Above .8, preferably .9
What does cronbach’s alpha measure
A set of all possible correlations between test items
What is split half reliability
Taking half the items and seeing how they correlate with the other half
What are item total correlations
Getting the item and comparing it to the rest of the scale
What is test-retest reliability
- correlation between two testing intervals
- stability over time
- uses Pearson’s r
What are some problems with test-retest reliability
- affected by factors associated with how the test is administered on each occasion
- carryover effect: remember answer, practice effect
- should only be used for meaningful data
Internal consistency
The correlations between different items on the same test, or with the entire test
Kuder-richardson reliability and coefficient alpha
- based on the intercorrelations among all comparable parts f the test
Kuder-richardson formula 20
- calculated by the proportion of people who pass and fail each item and the variance of the test scores
Inter-rater reliability
- agreement through multiple raters
- measured using a kappa statistic
Kappa statistic
Measures inter rater agreement for qualitative (categorical) items
Parallel-forms reliability
Equivalent forms of the same test are administered to the same group
Types of reliability
- inter-rater
- test-retest
- split half
- parallel forms
Validity
The extent to which a test measures what it is supposed to measure
What are the three types of validity
- content
- criterion related
- construct
Content validity
Degree to which content (items) represents behaviour/characteristics associated that trait
What are the two types of criterion validity
Predictive and concurrent
What is criterion validity
The relationship between test scores and some type of criterion or outcome, such as ratings, classifications or other test scores
Concurrent validity
Refers to whether the test scores are related to some CURRENTLY AVAILABLE criterion measure
Predictive validity
The correlation between a test and criterion obtained at a FUTURE time e.g. ATAR scores predicting success at uni
Validity coefficient
Correlation between test scores and some criterion
What are the two types of construct validity?
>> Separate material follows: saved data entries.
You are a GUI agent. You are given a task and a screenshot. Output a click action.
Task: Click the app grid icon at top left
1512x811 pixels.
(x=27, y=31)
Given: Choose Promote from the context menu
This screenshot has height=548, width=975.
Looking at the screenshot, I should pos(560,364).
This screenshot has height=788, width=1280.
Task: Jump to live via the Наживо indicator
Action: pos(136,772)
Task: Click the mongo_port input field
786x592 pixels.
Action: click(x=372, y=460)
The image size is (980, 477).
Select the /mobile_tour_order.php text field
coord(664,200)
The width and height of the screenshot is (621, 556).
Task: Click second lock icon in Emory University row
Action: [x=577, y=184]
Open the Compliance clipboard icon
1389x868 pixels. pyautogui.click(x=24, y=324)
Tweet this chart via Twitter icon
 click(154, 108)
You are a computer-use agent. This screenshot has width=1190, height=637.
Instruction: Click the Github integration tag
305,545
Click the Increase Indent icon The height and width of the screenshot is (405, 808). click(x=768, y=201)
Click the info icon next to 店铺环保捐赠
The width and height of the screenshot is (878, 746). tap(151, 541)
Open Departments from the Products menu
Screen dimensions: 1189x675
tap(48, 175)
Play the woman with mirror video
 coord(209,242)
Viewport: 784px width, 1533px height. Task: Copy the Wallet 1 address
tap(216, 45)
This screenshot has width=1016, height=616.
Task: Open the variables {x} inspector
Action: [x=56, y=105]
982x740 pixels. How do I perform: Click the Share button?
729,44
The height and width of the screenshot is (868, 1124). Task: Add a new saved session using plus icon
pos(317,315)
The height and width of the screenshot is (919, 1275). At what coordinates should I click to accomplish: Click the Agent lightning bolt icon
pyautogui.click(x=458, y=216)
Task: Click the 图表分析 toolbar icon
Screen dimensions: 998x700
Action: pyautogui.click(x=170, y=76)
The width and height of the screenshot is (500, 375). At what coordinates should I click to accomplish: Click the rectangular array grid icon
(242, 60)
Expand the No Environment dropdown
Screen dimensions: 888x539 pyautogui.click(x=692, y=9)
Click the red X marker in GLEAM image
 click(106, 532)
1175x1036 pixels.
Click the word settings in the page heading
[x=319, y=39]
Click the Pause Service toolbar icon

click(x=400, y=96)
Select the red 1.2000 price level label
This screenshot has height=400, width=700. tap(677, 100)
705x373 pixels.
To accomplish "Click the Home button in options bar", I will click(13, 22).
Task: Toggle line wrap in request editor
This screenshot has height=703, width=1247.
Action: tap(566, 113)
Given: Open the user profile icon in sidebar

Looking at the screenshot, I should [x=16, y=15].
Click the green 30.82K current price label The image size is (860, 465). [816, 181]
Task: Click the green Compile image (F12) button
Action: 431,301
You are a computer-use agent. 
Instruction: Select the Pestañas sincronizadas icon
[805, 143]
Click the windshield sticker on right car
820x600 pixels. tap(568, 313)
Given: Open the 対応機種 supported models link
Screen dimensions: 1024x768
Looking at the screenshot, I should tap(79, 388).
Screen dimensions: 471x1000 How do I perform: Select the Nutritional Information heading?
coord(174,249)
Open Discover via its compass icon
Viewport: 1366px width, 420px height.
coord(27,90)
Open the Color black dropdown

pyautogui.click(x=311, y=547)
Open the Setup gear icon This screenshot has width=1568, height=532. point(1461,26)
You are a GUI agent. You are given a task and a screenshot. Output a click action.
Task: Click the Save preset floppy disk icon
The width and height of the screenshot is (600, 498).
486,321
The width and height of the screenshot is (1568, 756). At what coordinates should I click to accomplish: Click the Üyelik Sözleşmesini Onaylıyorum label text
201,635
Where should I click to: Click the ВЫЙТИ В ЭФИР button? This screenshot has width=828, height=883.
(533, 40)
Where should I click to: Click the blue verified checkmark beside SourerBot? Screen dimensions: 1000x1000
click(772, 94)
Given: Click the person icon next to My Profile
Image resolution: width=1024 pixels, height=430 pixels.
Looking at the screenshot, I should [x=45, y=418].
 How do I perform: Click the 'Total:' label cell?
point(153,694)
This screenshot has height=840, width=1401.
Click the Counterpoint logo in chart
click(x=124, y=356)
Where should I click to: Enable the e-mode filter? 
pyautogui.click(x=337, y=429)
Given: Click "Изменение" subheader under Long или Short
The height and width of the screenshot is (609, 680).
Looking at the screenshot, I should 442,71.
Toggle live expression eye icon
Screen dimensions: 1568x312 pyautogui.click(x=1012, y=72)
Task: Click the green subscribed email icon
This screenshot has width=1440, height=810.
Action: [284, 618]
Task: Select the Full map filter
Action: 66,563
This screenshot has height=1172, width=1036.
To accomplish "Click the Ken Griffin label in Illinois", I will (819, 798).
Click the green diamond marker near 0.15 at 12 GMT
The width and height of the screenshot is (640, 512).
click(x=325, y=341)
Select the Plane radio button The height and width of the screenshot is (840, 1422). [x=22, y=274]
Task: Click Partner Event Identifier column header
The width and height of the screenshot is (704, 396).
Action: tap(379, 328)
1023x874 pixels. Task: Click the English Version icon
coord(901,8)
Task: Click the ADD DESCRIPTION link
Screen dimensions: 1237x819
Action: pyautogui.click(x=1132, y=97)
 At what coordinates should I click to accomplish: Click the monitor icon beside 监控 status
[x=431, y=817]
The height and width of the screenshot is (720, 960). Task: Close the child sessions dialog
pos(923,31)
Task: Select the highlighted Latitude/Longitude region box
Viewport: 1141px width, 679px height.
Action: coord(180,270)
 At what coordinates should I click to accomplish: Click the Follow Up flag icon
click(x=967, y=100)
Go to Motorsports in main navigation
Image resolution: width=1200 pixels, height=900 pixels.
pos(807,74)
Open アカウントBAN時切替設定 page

Convergent and discriminant
Construct validity
The extent to which a test measures a psychological construct or trait
Convergent validity
Convergent validity takes two measures that are supposed to be measuring the same construct and shows that they are related.
Discriminant validity
Discriminant validity shows that two measures that are not supposed to be related are in fact, unrelated.
List the types of reliability
- test-retest
- internal
- interrater
In test-retest reliability, what are some sources that might affect a result?
- time
- place
- mood
- temperature
- noise
What are some core issues with content validity?
- the appropriateness of the questions and domain relevance
- comprehensiveness
- level of mastery assessed
What are some procedures to ensure content validity?
- specialist panels to map content domain
- accurate test specifications
- communication of validation procedures in test manual
What are some applications of content validity?
- achievement and occupational tests
- usually not appropriate for personality or aptitude tests
What is standard error
The population level of standard deviation
Do we want small or large SEM
Small, because larger lowers reliability and increases confidence intervals
Which confidence level is most common?
z = 1.96 (95%)
Why are confidence intervals better than p-values
- p value is a random arbitrary number
- p values are biased towards high samples
- p-values don’t pick up on small effects that reoccur consistently
When is a confidence interval result significant
When the confidence interval doesn’t overlap 0
Why are effect sizes beneficial?
They address significant affects that don’t mean much in real life e.g. does someone .5 higher on depression really have a worse time
How can test scoring and interpretation be a source of random error (reliability)?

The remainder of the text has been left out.